流れをデザインする

 こどもたちの自主性や自立と自律を促すため、歯磨きや食事の身支度などの生活行為や、遊びの片付けなどをこどもたち自身がやるようにサポートすることがあります。

 こどもたちに複数の行動や動作を指示する際には、「一連の行動」として、流れをつくって指示することがこどもたちの理解や記憶を助けます。状況に応じてケースバイケースで、といったランダムな指示ではこどもが戸惑ってしまったり、途中で他のことに気を取られてしまったりといったことがよくあるのはご承知の通りです。

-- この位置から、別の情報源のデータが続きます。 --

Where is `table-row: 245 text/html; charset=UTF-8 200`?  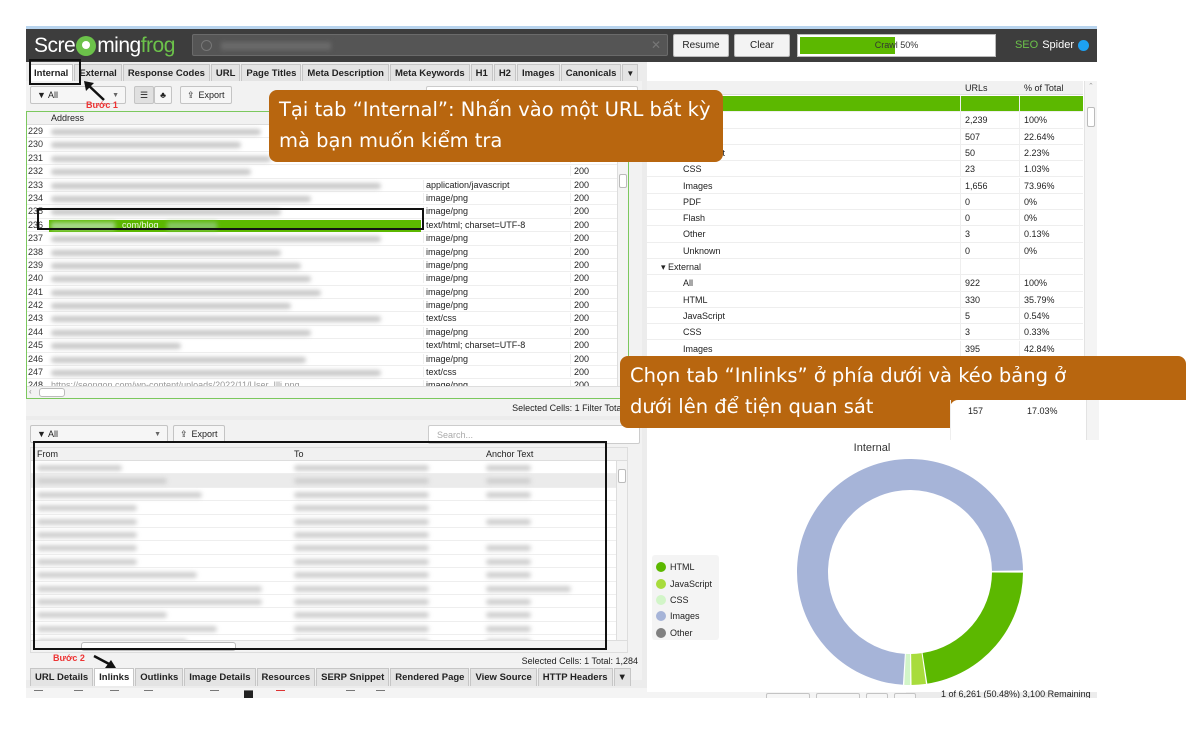
table-row: 245 text/html; charset=UTF-8 200 is located at coordinates (328, 346).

 例えば朝の支度ひとつでも、着替えや洗顔、歯磨き、食事に服薬、一日のスケジュールの確認と院内学級などへの通級準備など、たくさんの「やること」があります。こどもの目線またはこどもをサポートする親の目線に立って、どこで・なにをするかがスムーズに流れていくように家具や収納場所の配置などを工夫すると、こどもが自分のことをやりたい、できると思う気持ちをもてるように支援できます。準備がスムーズにできる、こどもが主体的に動けるようになれば、ご家族やスタッフの負担も軽減されますし、こどもの自信にもつながります。

 「一連の行動」は、言葉がけやイラスト掲示などによってこどもに明確に伝えるとより効果的です。また保護者や保育者がこの流れを共有して、こどもがいつでも同じ順で整えられるように一貫した指示ができる環境をつくることとさらにこどもが理解し、記憶しやすくなります。もちろん、こどもが充分に慣れて内容に習熟すれば、自分なりの順番で動けるようにもなるでしょう。

 他に、午前中の遊びのあと、片付けをして昼食、着替えて歯を磨いて絵本を読んでお昼寝、など生活の流れをあるルールに載せると、こどもが先を見越して動くことができ、自主性の獲得や情緒の安定を支援することができます。